### Excerpted data ###
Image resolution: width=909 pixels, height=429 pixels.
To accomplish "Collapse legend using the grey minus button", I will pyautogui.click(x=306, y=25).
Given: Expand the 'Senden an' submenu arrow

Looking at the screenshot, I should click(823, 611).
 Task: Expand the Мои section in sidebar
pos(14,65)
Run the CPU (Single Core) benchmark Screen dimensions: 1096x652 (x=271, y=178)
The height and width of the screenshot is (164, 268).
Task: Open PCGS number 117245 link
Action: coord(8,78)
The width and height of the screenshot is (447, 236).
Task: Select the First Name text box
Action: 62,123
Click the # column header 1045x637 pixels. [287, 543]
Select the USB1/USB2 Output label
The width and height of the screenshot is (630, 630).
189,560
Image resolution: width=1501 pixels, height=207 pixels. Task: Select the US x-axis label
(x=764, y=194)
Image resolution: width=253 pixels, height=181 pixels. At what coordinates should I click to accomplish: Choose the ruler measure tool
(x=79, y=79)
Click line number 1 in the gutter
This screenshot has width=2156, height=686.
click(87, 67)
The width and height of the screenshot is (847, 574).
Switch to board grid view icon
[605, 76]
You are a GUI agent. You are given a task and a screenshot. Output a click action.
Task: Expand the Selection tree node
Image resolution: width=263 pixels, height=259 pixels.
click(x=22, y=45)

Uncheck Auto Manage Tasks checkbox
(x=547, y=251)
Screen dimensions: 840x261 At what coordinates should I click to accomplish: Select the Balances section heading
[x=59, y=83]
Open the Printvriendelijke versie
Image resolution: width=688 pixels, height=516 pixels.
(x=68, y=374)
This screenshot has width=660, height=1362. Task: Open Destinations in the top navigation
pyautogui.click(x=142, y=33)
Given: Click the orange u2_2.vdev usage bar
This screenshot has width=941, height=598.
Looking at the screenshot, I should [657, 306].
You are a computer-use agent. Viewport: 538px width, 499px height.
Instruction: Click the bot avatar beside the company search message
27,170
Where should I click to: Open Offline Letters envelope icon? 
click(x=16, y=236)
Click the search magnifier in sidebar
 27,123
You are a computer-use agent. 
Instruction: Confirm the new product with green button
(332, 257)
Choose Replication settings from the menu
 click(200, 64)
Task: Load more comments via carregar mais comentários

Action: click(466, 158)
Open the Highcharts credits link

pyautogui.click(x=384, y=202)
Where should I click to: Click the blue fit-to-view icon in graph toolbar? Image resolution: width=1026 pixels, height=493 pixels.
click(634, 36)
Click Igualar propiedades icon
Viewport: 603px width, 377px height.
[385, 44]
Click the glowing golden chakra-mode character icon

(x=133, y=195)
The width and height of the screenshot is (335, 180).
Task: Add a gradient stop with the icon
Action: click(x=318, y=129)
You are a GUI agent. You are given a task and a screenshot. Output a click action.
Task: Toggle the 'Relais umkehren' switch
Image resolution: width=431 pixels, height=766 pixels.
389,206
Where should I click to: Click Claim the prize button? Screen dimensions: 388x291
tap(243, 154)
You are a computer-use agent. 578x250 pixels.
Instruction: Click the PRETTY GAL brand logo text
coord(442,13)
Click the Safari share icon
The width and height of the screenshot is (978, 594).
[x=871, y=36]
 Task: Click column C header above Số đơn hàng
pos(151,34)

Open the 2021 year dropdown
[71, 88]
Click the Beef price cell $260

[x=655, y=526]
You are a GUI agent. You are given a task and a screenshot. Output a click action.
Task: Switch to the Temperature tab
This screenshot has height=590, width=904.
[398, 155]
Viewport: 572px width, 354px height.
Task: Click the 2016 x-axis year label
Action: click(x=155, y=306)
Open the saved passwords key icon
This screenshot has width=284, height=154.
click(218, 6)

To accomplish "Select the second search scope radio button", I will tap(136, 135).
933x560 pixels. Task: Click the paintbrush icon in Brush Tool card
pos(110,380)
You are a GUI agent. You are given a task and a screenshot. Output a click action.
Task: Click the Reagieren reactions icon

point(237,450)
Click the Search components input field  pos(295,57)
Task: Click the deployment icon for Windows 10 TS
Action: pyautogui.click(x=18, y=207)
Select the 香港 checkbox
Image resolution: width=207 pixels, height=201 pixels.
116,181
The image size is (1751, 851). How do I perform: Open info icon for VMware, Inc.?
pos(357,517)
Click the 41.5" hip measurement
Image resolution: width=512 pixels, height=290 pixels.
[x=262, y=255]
###
◆ Task brief: Taking the lines above, repeat exactly those from the line that contains "Screen dimensions: 840x261" through the line that contains "Click Igualar propiedades icon", and both of those lines as well. Include nothing else.

◆ Result below:
Screen dimensions: 840x261 At what coordinates should I click to accomplish: Select the Balances section heading
[x=59, y=83]
Open the Printvriendelijke versie
Image resolution: width=688 pixels, height=516 pixels.
(x=68, y=374)
This screenshot has width=660, height=1362. Task: Open Destinations in the top navigation
pyautogui.click(x=142, y=33)
Given: Click the orange u2_2.vdev usage bar
This screenshot has width=941, height=598.
Looking at the screenshot, I should [657, 306].
You are a computer-use agent. Viewport: 538px width, 499px height.
Instruction: Click the bot avatar beside the company search message
27,170
Where should I click to: Open Offline Letters envelope icon? 
click(x=16, y=236)
Click the search magnifier in sidebar
 27,123
You are a computer-use agent. 
Instruction: Confirm the new product with green button
(332, 257)
Choose Replication settings from the menu
 click(200, 64)
Task: Load more comments via carregar mais comentários

Action: click(466, 158)
Open the Highcharts credits link

pyautogui.click(x=384, y=202)
Where should I click to: Click the blue fit-to-view icon in graph toolbar? Image resolution: width=1026 pixels, height=493 pixels.
click(634, 36)
Click Igualar propiedades icon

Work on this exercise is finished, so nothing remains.